Dr. George H. Hitchings Memorial Scholarship
Born in Hoquiam in 1905, George H. Hitchings grew up in a family of shipbuilders. Hitchings’ father, George, Sr., worked at and eventually managed the Hoquiam shipyard that his father-in-law, Peter Matthews, established in 1897. A master shipbuilder like his father before him, George, Sr., eventually became a noted marine architect. The family left Hoquiam when George was five years old, but those early connections were still traceable in 1990 when, as an esteemed scientist, he returned to Hoquiam for the Centennial celebration.
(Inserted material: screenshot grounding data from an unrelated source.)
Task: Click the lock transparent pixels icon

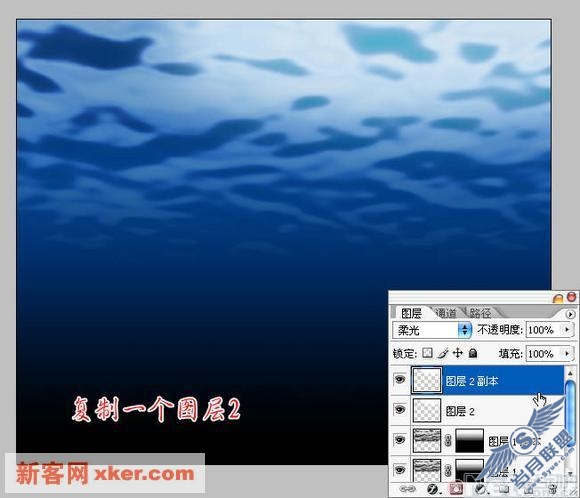Action: pyautogui.click(x=427, y=353)
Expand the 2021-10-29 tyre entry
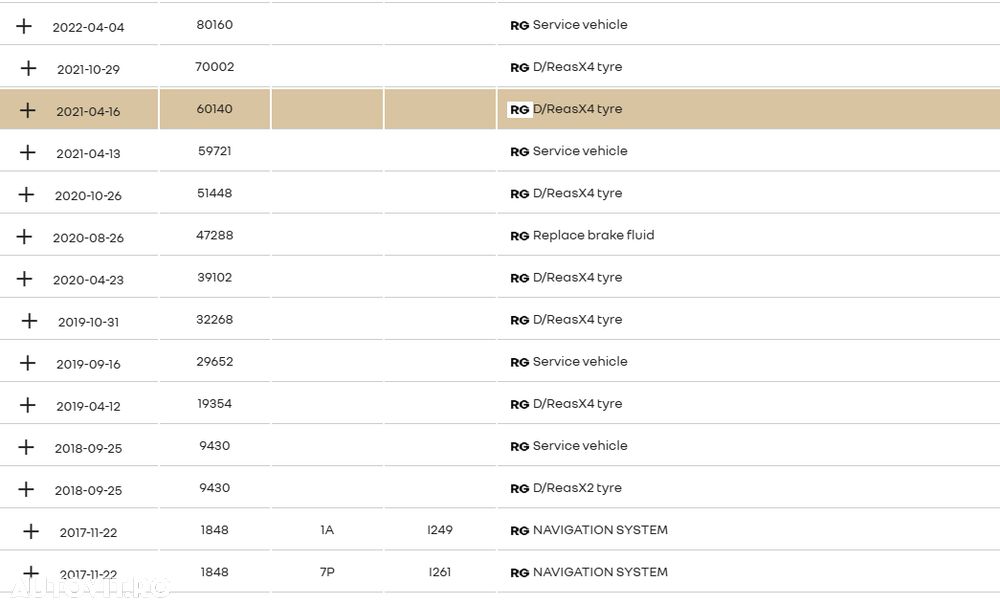Screen dimensions: 1000x608 tap(28, 68)
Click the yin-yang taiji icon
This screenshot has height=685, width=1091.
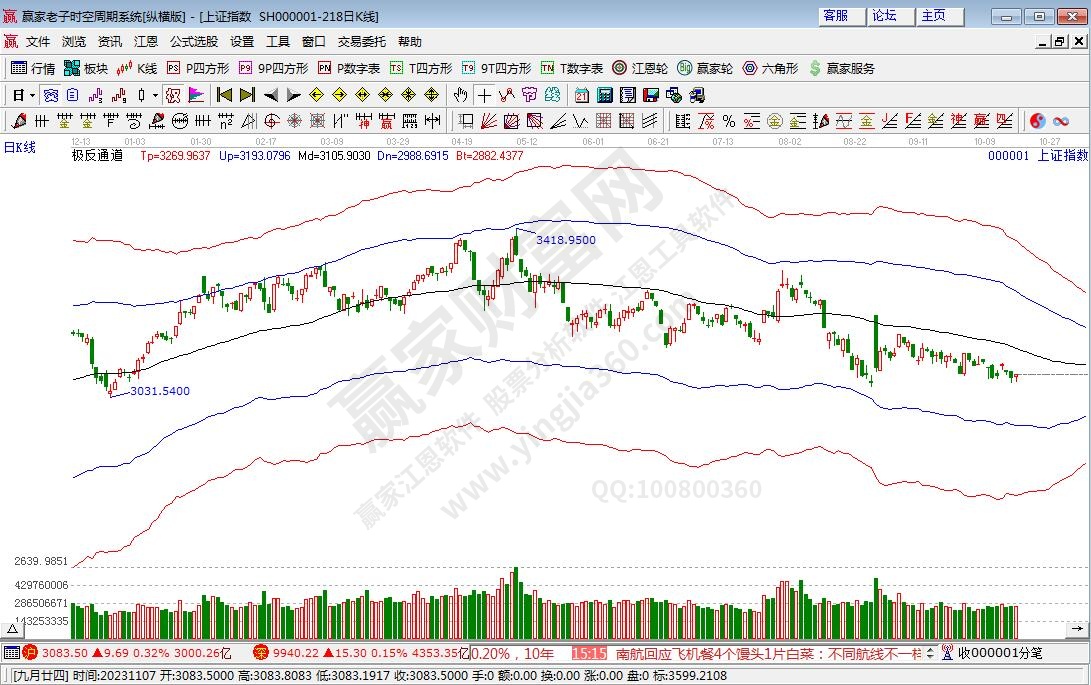tap(1038, 121)
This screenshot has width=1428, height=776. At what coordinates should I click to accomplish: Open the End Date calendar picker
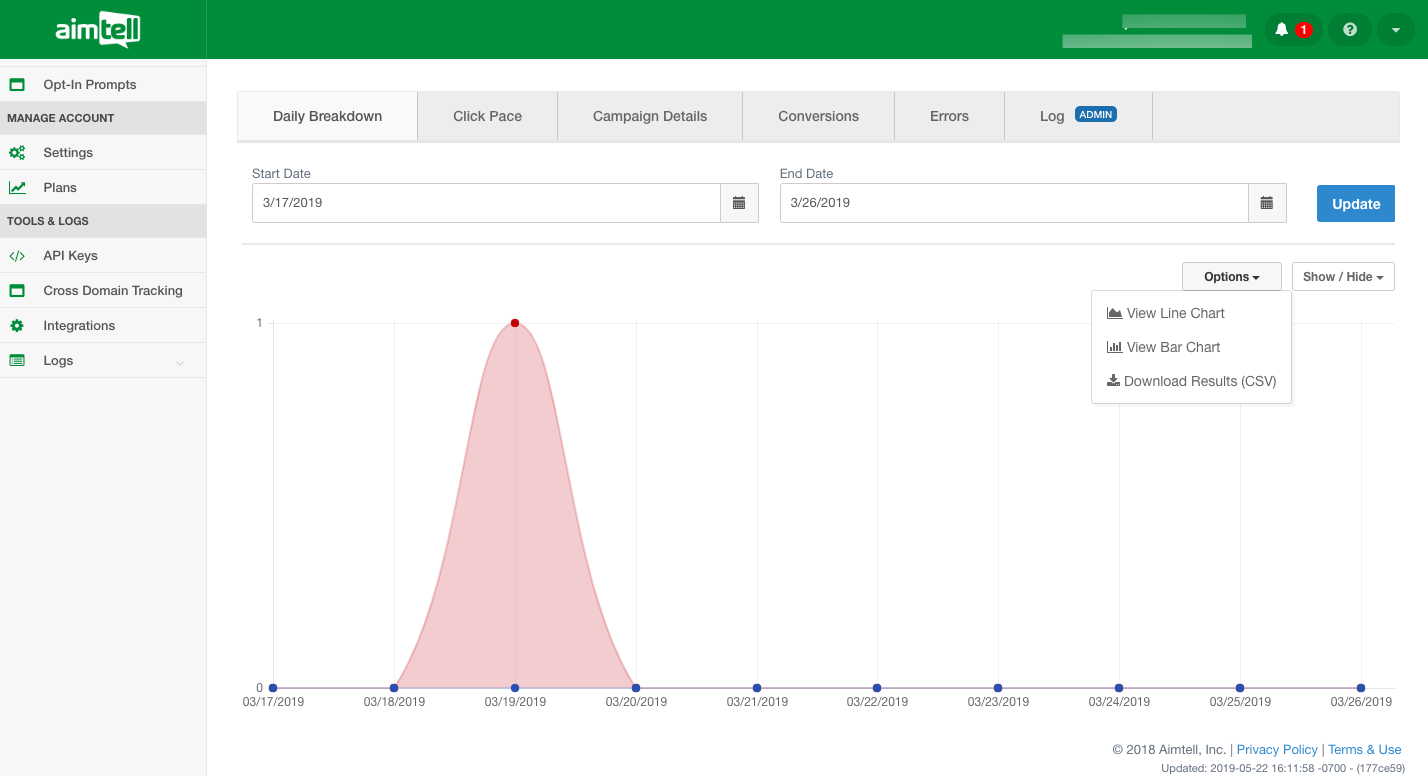pos(1267,203)
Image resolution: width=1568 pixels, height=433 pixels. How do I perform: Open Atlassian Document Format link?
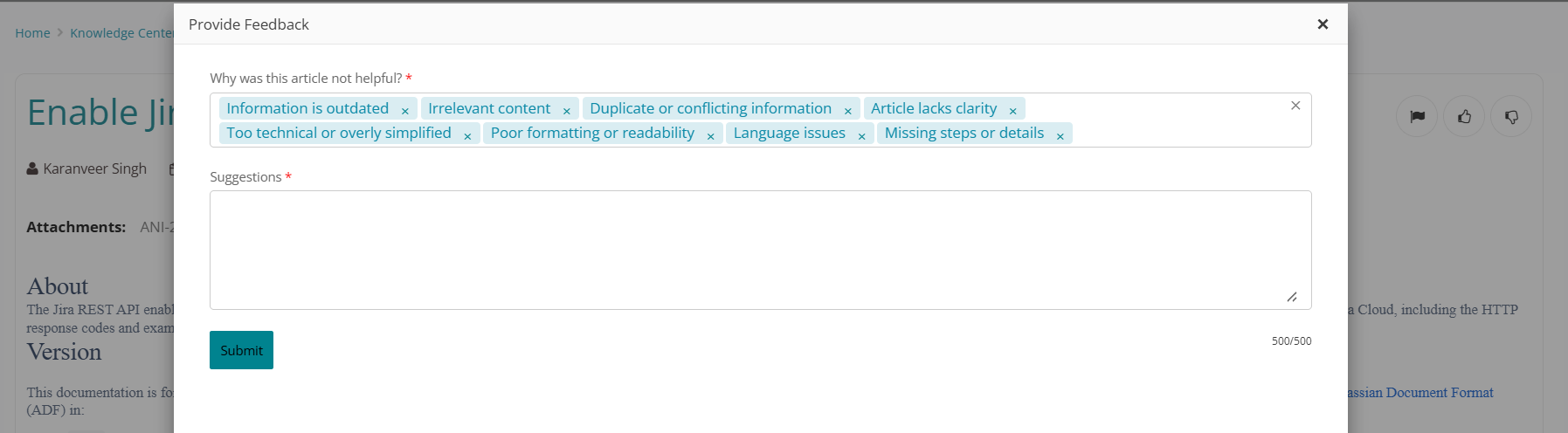point(1420,393)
In 1988 Dr. Hitchings shared the Nobel Prize in Medicine for discoveries that led to the development of a series of new drugs, including drugs for leukemia, malaria, and gout. A graduate of Seattle’s Franklin High School, Hitchings studied chemistry at the University of Washington and earned his Ph.D. from Harvard in 1933. In the same year he married Beverly Reimer, a highly artistic and intelligent painter, writer, and teacher from Boston. Dr. Hitchings’ research and teaching career carried them from Harvard’s Huntington Laboratories and School of Public Health to the Wellcome Research Laboratories in New York. The initial research that led to his receiving the Nobel Prize was conducted at Burroughs Wellcome Co. in the mid- to late-1940s.
From the late 1960s until his death in 1998, Dr. Hitchings became increasingly involved with philanthropy. He served as President of the Burroughs Wellcome Fund, a nonprofit foundation which supports biomedical research, and he led several charities in the Research Triangle Park area of North Carolina, where Burroughs Wellcome had relocated in 1968. In 1983, Dr. Hitchings founded the Greater Triangle Community Foundation, which serves the Triangle area.
While preference will be given to applicants interested in studying science or medicine, the George H. Hitchings Memorial Scholarship is open to all applicants who satisfy the general eligibility requirements of the Scholarship Program.